[Entries on where items are located]
-- Begin --

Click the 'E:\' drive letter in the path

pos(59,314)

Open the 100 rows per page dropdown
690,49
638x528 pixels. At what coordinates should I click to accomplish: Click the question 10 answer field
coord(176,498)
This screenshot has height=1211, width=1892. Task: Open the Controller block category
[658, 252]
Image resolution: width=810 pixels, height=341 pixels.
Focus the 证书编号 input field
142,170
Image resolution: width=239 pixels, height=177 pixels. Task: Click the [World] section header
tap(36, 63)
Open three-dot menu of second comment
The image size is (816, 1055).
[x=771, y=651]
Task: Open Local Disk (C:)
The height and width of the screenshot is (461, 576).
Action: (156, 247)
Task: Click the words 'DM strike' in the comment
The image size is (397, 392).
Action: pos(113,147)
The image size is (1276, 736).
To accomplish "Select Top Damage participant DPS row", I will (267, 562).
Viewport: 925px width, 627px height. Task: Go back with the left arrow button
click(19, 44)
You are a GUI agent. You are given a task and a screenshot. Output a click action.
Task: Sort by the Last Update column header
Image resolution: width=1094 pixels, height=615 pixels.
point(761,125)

-- End --

- **What you are asked to do**
Update the records above by changing each "Image resolution" to "Display resolution", keeping everything else the same.

- **Full response**
Click the 'E:\' drive letter in the path

pos(59,314)

Open the 100 rows per page dropdown
690,49
638x528 pixels. At what coordinates should I click to accomplish: Click the question 10 answer field
coord(176,498)
This screenshot has height=1211, width=1892. Task: Open the Controller block category
[658, 252]
Display resolution: width=810 pixels, height=341 pixels.
Focus the 证书编号 input field
142,170
Display resolution: width=239 pixels, height=177 pixels. Task: Click the [World] section header
tap(36, 63)
Open three-dot menu of second comment
The image size is (816, 1055).
[x=771, y=651]
Task: Open Local Disk (C:)
The height and width of the screenshot is (461, 576).
Action: (156, 247)
Task: Click the words 'DM strike' in the comment
The image size is (397, 392).
Action: pos(113,147)
The image size is (1276, 736).
To accomplish "Select Top Damage participant DPS row", I will (267, 562).
Viewport: 925px width, 627px height. Task: Go back with the left arrow button
click(19, 44)
You are a GUI agent. You are given a task and a screenshot. Output a click action.
Task: Sort by the Last Update column header
Display resolution: width=1094 pixels, height=615 pixels.
point(761,125)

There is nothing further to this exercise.